Type:
Educational Exhibit
Keywords:
Breast, Oncology, Management, MR, Ultrasound, Mammography, Biopsy, Contrast agent-intravenous, Diagnostic procedure, Multidisciplinary cancer care, Neoplasia
Authors:
M. Bradač; Maribor/SI
DOI:
10.1594/ecr2018/C-2534
Background
Intraductal papillomas of breast are papillary configuration of the mammary epithelium and are benign lesions.
It includes solitary papillomas,
juvenile papillomatosis and BP.
BP occurs in approximately 10% of cases of intraductal papillomas.
It is defined as a minimum of five clearly separate papillomas within a localized segment of breast tissue.
In BP,
tumours occur deeper and more peripheral within the breast than solitary papillomas.
Clinically,
they often present as palpable masses and the nipple discharge is rare.
They are more frequently seen in younger women and are often bilateral.
Papillomas in BP arise in the terminal ductal lobular units and are more frequently associated with hyperplasia,
atypia,
DCIS,
sclerosing adenosis,
and radial scar.
Multifocality,
extent of lesions,
associated risk factors and patients personal preferences all together contribute to the decision on the type of surgery,
such as breast conservative surgery or mastectomy.

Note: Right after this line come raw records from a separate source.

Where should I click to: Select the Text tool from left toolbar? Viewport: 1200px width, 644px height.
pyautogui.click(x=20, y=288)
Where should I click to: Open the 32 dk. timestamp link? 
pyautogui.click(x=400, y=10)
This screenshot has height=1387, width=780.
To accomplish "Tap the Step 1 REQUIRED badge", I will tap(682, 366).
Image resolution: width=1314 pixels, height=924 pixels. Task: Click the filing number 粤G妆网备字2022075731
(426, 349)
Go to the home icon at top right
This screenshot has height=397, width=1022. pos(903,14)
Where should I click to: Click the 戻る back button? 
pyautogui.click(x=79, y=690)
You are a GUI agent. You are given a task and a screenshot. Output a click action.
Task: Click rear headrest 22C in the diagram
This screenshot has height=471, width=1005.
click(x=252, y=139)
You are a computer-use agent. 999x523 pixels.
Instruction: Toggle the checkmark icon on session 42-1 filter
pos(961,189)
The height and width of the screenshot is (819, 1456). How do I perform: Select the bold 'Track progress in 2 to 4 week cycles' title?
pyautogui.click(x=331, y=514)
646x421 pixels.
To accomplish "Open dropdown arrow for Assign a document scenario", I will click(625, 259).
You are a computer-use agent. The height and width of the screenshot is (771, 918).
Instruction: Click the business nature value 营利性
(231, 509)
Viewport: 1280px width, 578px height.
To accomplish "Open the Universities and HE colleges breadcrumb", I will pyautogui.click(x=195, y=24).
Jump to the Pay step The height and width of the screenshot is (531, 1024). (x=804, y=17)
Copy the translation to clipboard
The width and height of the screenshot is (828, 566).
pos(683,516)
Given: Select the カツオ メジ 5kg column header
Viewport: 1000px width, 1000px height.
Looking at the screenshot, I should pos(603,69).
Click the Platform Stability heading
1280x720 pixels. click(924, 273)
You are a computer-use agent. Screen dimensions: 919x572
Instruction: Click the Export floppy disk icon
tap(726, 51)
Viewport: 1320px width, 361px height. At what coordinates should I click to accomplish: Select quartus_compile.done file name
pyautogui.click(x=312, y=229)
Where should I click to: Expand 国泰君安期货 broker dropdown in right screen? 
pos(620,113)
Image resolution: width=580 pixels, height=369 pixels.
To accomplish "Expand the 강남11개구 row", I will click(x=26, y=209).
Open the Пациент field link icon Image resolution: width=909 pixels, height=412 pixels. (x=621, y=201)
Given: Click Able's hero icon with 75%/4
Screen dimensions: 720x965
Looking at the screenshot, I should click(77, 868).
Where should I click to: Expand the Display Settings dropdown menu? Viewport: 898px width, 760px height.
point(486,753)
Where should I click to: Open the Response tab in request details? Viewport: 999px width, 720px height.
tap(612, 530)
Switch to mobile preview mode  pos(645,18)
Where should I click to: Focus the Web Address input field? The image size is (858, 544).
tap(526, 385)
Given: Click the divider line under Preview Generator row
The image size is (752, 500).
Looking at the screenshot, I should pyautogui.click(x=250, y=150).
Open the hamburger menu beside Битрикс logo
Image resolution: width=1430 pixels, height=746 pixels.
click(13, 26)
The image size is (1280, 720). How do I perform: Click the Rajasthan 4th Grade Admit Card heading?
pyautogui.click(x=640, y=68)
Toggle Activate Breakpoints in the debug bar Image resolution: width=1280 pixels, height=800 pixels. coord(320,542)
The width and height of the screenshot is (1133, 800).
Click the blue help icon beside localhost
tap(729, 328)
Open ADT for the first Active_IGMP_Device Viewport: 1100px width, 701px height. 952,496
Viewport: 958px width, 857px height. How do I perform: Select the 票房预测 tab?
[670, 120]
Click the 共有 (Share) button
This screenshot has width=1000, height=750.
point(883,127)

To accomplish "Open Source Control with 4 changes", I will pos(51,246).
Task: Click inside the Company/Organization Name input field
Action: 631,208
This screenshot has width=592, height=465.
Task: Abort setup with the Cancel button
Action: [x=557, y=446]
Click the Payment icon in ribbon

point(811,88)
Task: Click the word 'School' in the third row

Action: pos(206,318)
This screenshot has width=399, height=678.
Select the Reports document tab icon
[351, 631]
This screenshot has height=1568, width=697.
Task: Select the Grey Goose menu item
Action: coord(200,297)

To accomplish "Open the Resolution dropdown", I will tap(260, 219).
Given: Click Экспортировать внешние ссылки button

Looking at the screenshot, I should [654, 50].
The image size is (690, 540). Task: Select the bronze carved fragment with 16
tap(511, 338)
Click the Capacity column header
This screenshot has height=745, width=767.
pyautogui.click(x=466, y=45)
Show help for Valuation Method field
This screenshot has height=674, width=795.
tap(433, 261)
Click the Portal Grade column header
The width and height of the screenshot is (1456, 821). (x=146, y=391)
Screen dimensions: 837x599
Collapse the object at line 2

BP is related to higher risk of developing breast cancer, recurrences after surgical treatment are more common and,
if patients are treated conservatively,
they should be kept under annual review.
However,
as the risk of developing cancer is small,
long term and affecting both breasts,
long-term follow-up is more appropriate than the prophylactic mastectomy.